**TAREFA:** Prossiga com o texto sobre o Pisquim a partir da última frase apresentada.

**TEXTO EXTRAÍDO:**

--*--

Apesar de vivermos tempos sombrios, não foi a tragédia da pandemia de Covid-19 que motivou alguém a instalar dois “bonecos da morte”, na calada da noite, em frente à Prefeitura de Itaguaçu,
como mostrou a coluna na última quarta-feira (31/3). Moradores mais antigos da cidade dizem que se trata do "Pisquim", uma tradição da Semana Santa que ainda resiste em algumas localidades do país.
E que tradição é essa? Entre a noite da Sexta-Feira Santa e o Sábado de Aleluia, algumas comunidades faziam um boneco, representando o Judas, e o colocavam na frente da residência de algum morador. Junto da alegoria, ficava um papel, chamado "pisquim", com a relação de “malfeitos” daquela pessoa durante o último ano. A ironia, claro, às vezes dava confusão porque o escolhido não aceitava a “homenagem”.
A coluna consultou alguns sites sobre o folclore brasileiro. A explicação mais provável é que a palavra “pisquim” seja uma corruptela de “pasquim”, um folheto ou qualquer outra publicação satírica afixada em local público.

--*--

**LISTAGEM FORNECIDA:**
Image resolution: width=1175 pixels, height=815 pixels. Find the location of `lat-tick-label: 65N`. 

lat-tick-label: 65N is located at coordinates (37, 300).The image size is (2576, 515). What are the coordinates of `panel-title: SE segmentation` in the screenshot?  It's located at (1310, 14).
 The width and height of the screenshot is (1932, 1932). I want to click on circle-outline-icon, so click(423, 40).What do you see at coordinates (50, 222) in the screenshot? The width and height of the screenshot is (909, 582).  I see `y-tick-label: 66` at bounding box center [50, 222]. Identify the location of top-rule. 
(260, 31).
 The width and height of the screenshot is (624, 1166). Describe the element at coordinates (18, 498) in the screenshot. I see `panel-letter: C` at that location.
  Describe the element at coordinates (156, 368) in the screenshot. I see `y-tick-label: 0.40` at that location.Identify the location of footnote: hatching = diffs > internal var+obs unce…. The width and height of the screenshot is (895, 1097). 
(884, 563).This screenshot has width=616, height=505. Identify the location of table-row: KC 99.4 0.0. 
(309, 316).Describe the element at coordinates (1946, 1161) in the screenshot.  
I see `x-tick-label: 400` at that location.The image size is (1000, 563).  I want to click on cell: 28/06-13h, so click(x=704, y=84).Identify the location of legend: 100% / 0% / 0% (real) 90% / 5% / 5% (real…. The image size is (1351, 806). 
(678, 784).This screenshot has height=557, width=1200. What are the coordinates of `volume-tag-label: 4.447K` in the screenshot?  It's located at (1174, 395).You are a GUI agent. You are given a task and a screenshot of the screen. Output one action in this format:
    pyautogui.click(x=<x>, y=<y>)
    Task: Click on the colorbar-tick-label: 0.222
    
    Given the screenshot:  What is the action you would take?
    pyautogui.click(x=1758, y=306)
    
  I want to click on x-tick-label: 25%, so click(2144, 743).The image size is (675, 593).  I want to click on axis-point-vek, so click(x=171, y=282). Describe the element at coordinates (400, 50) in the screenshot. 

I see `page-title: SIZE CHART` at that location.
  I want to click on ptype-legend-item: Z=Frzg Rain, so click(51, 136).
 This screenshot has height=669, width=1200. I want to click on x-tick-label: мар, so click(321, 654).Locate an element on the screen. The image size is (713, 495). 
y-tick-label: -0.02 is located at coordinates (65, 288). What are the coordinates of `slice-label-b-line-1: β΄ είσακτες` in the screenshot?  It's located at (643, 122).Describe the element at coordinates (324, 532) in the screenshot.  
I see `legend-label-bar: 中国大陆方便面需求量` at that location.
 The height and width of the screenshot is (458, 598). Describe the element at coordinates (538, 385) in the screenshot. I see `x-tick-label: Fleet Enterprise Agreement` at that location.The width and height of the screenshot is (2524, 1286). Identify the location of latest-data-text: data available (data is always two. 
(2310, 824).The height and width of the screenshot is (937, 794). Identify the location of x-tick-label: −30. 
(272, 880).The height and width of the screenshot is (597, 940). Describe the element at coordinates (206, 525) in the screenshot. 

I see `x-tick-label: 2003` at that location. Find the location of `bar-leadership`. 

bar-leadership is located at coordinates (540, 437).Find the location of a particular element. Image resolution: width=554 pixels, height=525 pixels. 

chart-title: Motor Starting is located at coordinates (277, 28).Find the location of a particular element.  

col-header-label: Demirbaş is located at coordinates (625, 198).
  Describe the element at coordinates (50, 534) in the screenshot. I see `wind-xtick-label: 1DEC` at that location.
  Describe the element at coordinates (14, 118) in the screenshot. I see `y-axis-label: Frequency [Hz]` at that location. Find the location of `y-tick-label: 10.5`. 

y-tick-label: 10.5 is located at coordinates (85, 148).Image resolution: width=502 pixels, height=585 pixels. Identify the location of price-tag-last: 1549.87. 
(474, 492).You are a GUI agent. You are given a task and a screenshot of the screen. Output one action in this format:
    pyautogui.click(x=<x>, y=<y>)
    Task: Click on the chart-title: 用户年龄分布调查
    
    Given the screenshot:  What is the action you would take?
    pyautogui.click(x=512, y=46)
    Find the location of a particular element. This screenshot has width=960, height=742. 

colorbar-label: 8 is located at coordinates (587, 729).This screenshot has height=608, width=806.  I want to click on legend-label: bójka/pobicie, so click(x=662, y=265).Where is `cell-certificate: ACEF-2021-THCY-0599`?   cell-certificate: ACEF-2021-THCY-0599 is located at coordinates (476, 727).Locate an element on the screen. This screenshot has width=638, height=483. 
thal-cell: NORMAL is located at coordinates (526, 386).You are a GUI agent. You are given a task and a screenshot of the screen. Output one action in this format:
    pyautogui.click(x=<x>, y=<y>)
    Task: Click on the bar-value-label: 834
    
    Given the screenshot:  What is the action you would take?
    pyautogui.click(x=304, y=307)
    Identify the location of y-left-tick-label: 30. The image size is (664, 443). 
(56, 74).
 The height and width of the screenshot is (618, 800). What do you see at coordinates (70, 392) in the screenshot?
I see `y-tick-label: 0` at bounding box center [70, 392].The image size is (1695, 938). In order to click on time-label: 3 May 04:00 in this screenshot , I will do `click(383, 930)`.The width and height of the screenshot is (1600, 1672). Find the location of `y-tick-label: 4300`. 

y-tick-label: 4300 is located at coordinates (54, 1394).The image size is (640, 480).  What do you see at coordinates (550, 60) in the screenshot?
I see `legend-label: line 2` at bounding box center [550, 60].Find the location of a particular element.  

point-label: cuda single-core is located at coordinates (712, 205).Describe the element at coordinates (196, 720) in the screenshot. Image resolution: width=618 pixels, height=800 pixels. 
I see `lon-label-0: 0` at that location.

--*--

**RESPOSTA:**
O site Morro do Moreno explica que no sábado da Aleluia aparecia no alto de um poste ou de uma árvore, próximo à igreja, um boneco representando Judas Iscariotes e um caderno. Nas anotações, era descrito, geralmente por meio de uma poesia, o Judas da comunidade, ou seja, o pior morador da localidade. Estas poesias satirizavam o traidor de Cristo e outros moradores que durante o ano haviam se comportado mal.
Curiosamente, no caso de
Itaguaçu, a tradição foi antecipada em alguns dias, mas alguém não deve ter gostado da brincadeira e retirou os bonecos antes do amanhecer da quarta-feira (31). Apesar de estarem na principal avenida da cidade e em frente ao local de trabalho do prefeito Uesley Corteletti (Republicanos), não deu nem tempo para ver se os dois “bonecos da morte” eram portadores de algum papel com a relação de malfeitos.
Diante disso, que cada um faça seu “pisquim” mental. Não devem faltar nomes para receber a homenagem - em Itaguaçu e em todas as cidades do Espírito Santo.